Although the Governors' meetings prior to 1931 had been 'lively' affairs, as they discussed and sometimes disagreed on matters, there had always been the voice of reason in the chair to defuse tempers and ease tensions. The respect held by all the Governors for Ald. Price as chairman shone through each report of his ten re-elections to that office, yet it can be seen throughout the latter part of 1931 that the meetings held during his absences showed a polarisation of factions and some downright squabbling. The economic stringencies imposed on the school by the Government provided fuel to the fires, and it is clear that the absences of this one person had altered the tenor and atmosphere of the meetings, to the temporary detriment of the school's well-being.

In this the tenth year of the school, the Governors continued to ask for funds to extend the facilities for the pupils, and they continued to encounter resistance from the County Authority to most of their proposals.

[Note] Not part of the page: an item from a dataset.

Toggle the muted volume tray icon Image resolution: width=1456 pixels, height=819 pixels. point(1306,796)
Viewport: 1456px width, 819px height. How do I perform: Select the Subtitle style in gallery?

Money was not available for the long-promised tennis courts and sports pavilion, and patience was required. The attempts of the staff and pupils to raise funds themselves, as they did in former years, seem to have lapsed in 1931.

Throughout the country, unemployment had been gradually rising to almost three million during the year, and elsewhere in Europe, the menace of Fascism was growing. In Germany the Nazis were gaining strength and systematically working towards their aim of eliminating its democratic government. The economic embarrassment caused to the United States and Europe by the Great Depression coupled with the political instability caused by World War 1 meant that these rising threats to peace were not met and eliminated. It would be some time before Hemsworth, Yorkshire and the rest of Great Britain would see matters come to a head, but in 1931 there had already begun the trickle in the stream of events which would culminate in the torrent of war.